• [DATA FOR PROCESSING]:
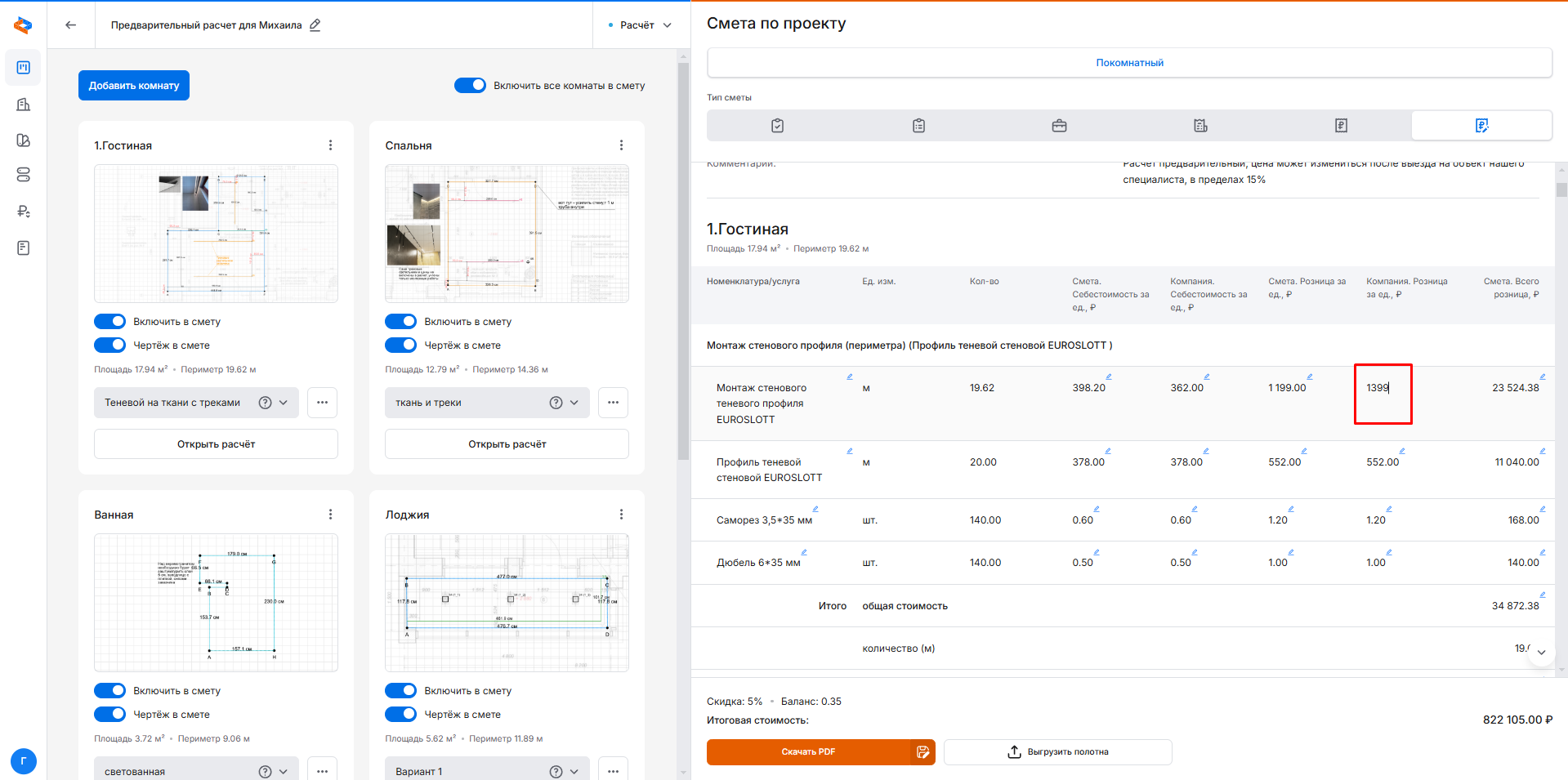Select the first estimate type tab
Viewport: 1568px width, 780px height.
click(x=777, y=126)
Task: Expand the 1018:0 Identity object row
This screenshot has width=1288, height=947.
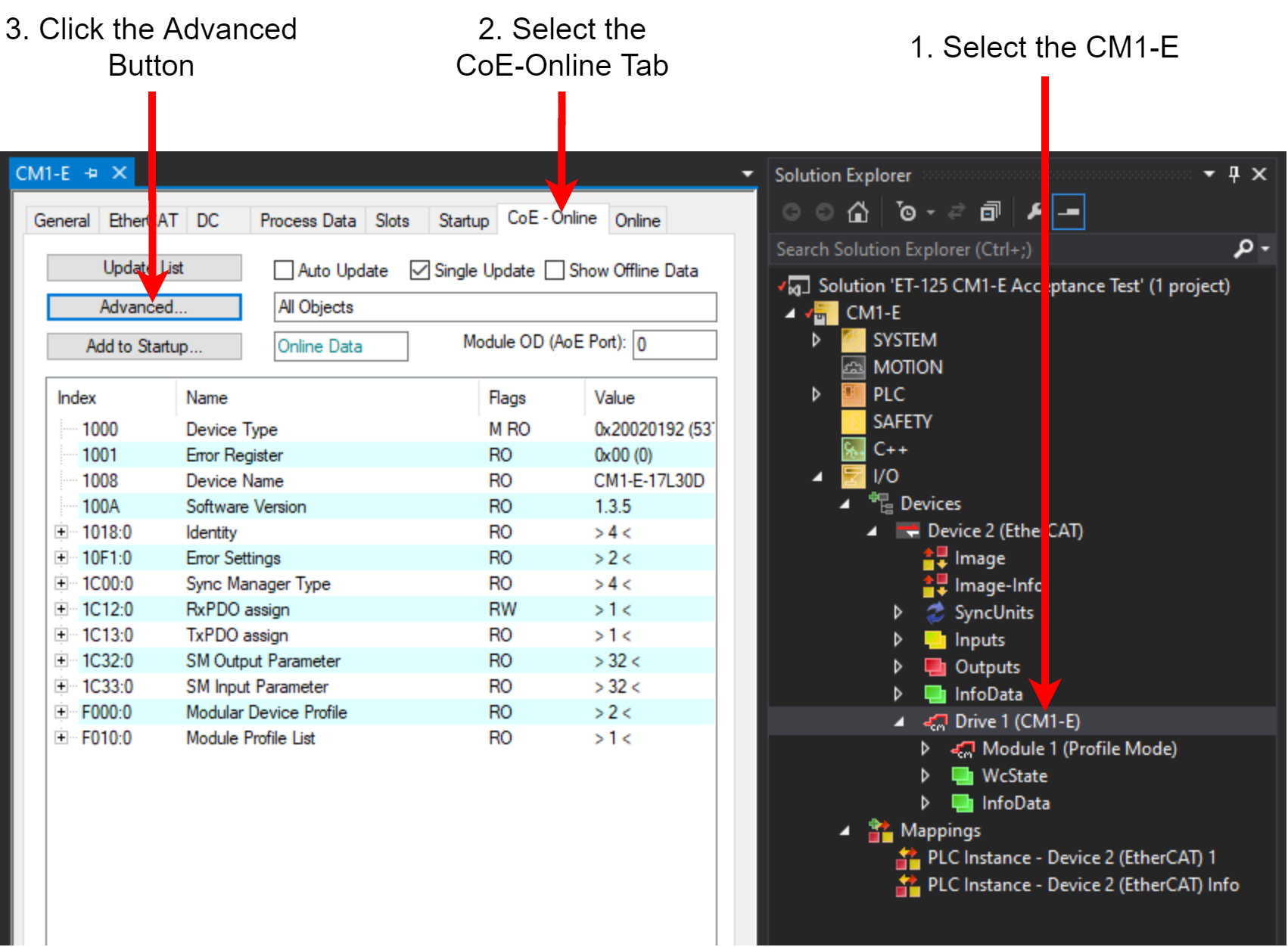Action: tap(61, 532)
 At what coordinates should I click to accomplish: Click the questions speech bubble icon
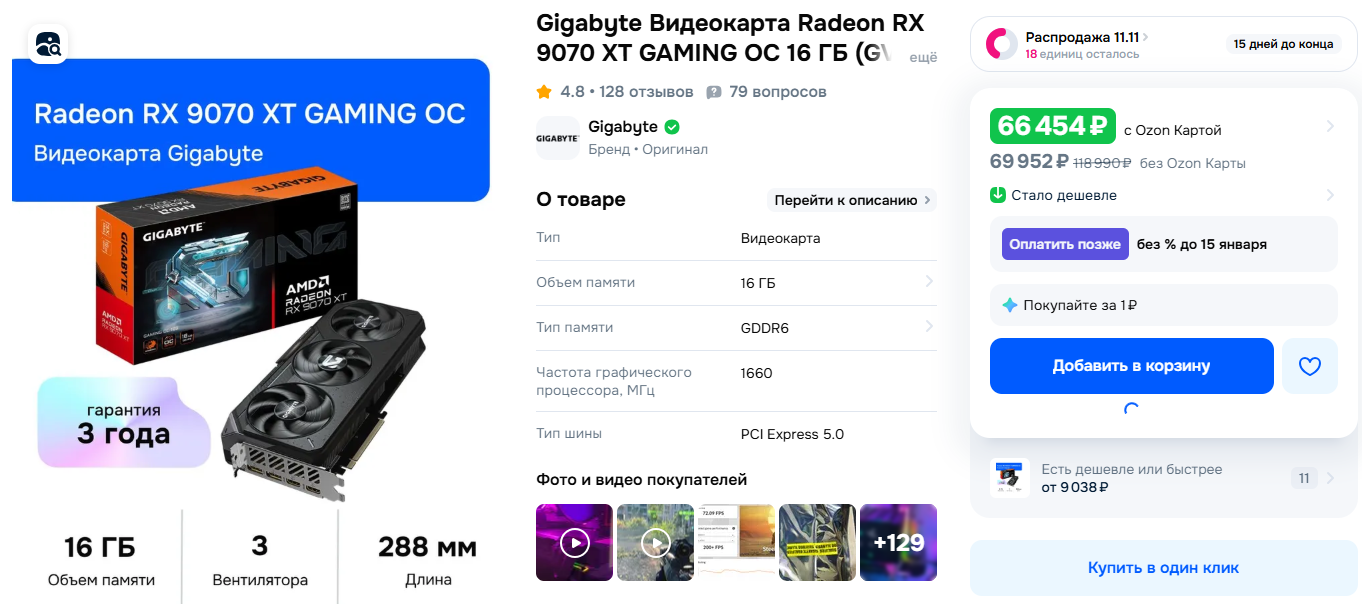pos(714,92)
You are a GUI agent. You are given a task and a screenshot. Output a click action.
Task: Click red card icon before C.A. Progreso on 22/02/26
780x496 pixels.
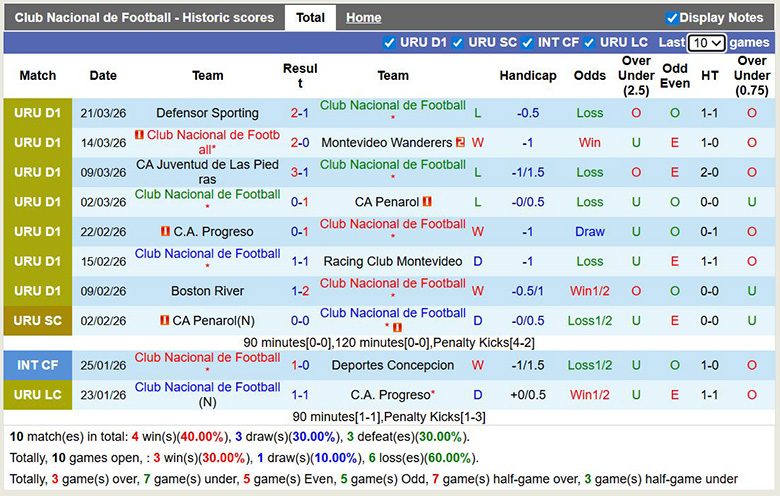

• [ACTIVITY]: From the line containing "Task: Expand the 1018:0 Identity object row" to the final line of the entries, both included, transcribe every line exactly, omit the pictures, and add nothing more.

• [ANSWER TO THIS PROBLEM]:
Task: Expand the 1018:0 Identity object row
This screenshot has width=1288, height=947.
Action: tap(61, 532)
 At what coordinates should I click to accomplish: Click the questions speech bubble icon
pos(714,92)
You are a GUI agent. You are given a task and a screenshot. Output a click action.
Task: Click red card icon before C.A. Progreso on 22/02/26
780x496 pixels.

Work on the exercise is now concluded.